Tuesday, August 04, 2015

Escalating Involvement

"It’s important to remember that’s not what this is about. We’re not at war with the Assad regime. The people who we are training and equipping are pledged to fight ISIL and only ISIL."
"At this point, no actual strikes have been conducted, but they have begun flying armed."
Capt. Jeff Davis, Pentagon spokesman

Turkish Air Force fighter planes land at Incirlik Air Base, on the outskirts of the city of Adana, southern Turkey, Thursday, July 30, 2015. (Emrah Gurel/AP)

Taking off from Turkey's Incirlik air base, the U.S. military has decided the expansion of its role in Syria is required in defence of the rebel Syrian groups it has been training and arming. The coalition-backed rebels are now to be backed up with armed drones sent on those missions into Syria. New rules are to permit U.S. pilots to defend rebels against hostile forces attacks. And who could be more hostile to Syrian rebels than the government of President Bashar al Assad?

Russia is reportedly looking hostile itself about the situation, in its conventional support of and defence of the Syrian government to defend itself against "terrorists". Certainly there are terrorists in Syria, an ample number, many of whom have flooded the country from elsewhere, sensing an opportunity to take part in jihad, a sectarian confrontation between Sunnis and heretic Shiites. To classify the rebels as terrorists, akin to the Islamist fanatics that entered Syria from Libya, Egypt, Jordan and Sudan no longer stretches reality.

They started out as peaceful demonstrators but the government's response in arrests, torture, murder chemical attacks, barrel bombs and other such options rather than listen to Sunni entreaties for equal treatment with Syrian Alawites, transformed them into terrorists, not quite the equal of al-Qaeda-linked Nusra, or Islamic State, which some of them have in fact joined in desperation to stop Assad's state-slaughter machinery.

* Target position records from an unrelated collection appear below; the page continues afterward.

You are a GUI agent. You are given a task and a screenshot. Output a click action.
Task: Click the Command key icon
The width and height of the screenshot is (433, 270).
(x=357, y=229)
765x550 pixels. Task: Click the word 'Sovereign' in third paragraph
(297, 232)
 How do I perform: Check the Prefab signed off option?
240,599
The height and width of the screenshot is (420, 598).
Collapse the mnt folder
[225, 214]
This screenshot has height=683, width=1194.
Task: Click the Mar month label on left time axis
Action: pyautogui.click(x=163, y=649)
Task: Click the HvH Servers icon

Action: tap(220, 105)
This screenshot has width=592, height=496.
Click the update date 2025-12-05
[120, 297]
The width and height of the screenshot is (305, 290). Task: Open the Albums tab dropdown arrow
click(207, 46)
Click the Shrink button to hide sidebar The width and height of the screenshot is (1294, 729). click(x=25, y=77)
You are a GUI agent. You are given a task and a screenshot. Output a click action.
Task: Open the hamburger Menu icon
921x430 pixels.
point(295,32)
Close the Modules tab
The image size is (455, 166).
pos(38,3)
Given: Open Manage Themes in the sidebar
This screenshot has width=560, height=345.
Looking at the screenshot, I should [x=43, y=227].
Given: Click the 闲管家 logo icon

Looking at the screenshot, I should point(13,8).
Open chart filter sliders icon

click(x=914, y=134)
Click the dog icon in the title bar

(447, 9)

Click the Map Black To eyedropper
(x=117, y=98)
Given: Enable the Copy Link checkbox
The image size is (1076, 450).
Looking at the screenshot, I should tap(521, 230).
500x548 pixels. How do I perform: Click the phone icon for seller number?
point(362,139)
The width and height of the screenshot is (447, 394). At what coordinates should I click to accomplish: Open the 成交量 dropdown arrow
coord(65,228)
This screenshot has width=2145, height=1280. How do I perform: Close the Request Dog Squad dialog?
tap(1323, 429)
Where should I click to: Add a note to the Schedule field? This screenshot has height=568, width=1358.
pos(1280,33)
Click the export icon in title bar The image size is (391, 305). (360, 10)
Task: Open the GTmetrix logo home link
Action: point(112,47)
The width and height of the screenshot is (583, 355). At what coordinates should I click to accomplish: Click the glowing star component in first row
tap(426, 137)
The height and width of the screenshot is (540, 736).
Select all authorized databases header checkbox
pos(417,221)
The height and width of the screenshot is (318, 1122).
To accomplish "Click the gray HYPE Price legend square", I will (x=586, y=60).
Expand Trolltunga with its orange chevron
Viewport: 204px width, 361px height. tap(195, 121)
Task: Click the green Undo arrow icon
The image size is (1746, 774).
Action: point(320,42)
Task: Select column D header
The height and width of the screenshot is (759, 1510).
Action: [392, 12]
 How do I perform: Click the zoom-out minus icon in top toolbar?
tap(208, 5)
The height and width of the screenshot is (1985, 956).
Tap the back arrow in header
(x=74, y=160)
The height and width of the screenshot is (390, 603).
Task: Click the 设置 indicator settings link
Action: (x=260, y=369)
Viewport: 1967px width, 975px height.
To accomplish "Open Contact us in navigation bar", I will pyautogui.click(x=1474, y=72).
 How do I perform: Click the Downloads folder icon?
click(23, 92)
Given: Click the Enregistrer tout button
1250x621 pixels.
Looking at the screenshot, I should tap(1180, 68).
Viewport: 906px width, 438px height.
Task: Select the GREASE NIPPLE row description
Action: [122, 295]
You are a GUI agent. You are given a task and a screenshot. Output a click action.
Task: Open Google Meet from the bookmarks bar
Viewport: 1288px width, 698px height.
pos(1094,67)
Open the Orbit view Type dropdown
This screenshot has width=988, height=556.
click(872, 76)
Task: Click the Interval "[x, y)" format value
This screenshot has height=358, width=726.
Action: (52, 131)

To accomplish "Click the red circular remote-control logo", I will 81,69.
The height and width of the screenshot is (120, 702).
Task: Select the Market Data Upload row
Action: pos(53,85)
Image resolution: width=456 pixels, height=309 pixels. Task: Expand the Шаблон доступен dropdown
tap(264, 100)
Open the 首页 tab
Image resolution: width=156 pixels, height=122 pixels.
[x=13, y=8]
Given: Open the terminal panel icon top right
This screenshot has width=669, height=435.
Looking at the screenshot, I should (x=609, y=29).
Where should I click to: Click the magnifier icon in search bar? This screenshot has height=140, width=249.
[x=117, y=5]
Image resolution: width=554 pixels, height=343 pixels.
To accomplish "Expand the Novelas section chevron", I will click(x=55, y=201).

The armed drone missions have been dispatched out of Turkey, and out of their forays may be added manned flights. None of the drones took to launching airstrikes, but that may soon begin. Interestingly enough, there are a number of quite specific Islamic State personnel being sought for elimination by drones, including the infamous beheader, 'Jihadi John'. The U.S. has drawn up a 'hit list' naming him as well as six other British jihadis.

US Reaper drones, pictured, are targeting British fighters including Mohammed Emwazi (also pictured)AFP•EPA    US Reaper drones, pictured, are targeting British fighters including Mohammed Emwazi

The U.S. may find itself drawn deeper into the conflict in Syria with its decision to allow the defence of Syrian rebels trained by the U.S. military from attackers, irrespective of whether attackers represent forces loyal to President al-Assad. The decision to protect those Syrian rebels armed and trained by the U.S. could very well see Syrian government troops in a clash against American soldiers irrespective of unintentionality. 

Not-so-positive is the decision reached between the U.S. and Turkey to establish a 'safe zone' in northern Syria to ensure that Turkey has a provisional buffer from the civil war raging in Syria. Ostensibly the second reason for the creation of a buffer zone is to present an area of haven for displaced Syrians. This rather complicates things for Kurdish intentions, since the Kurds have established themselves, through successful opposition to Islamic State, along the border; clearly, Erdogan wants them displaced.

U.S. forces will still be held to the fact they are forbidden from launching offensive missions against government forces; defensive strikes are another matter, in that they would be expanding their investment in arming and guiding Syrian rebels by protecting them against attack by al-Nusra Front or Islamic State militias. Even though a number of former Syrian rebels of a more militantly fanatic streak have joined forces with both al-Nusra and ISIL. 

The U.S. under these circumstances may face some queasy potentials; entering unguardedly and reluctantly into a war with a sovereign nation with its own sophisticated air defences. One that has at its disposal some critical aid and personnel from another sovereign nation, neighbourly Iran. The potential for some members of the U.S. military, in pursuing their obligations to the rebels, coming up against Iranian Republican Guard members or those of Hezbollah raises some rather interesting scenarios.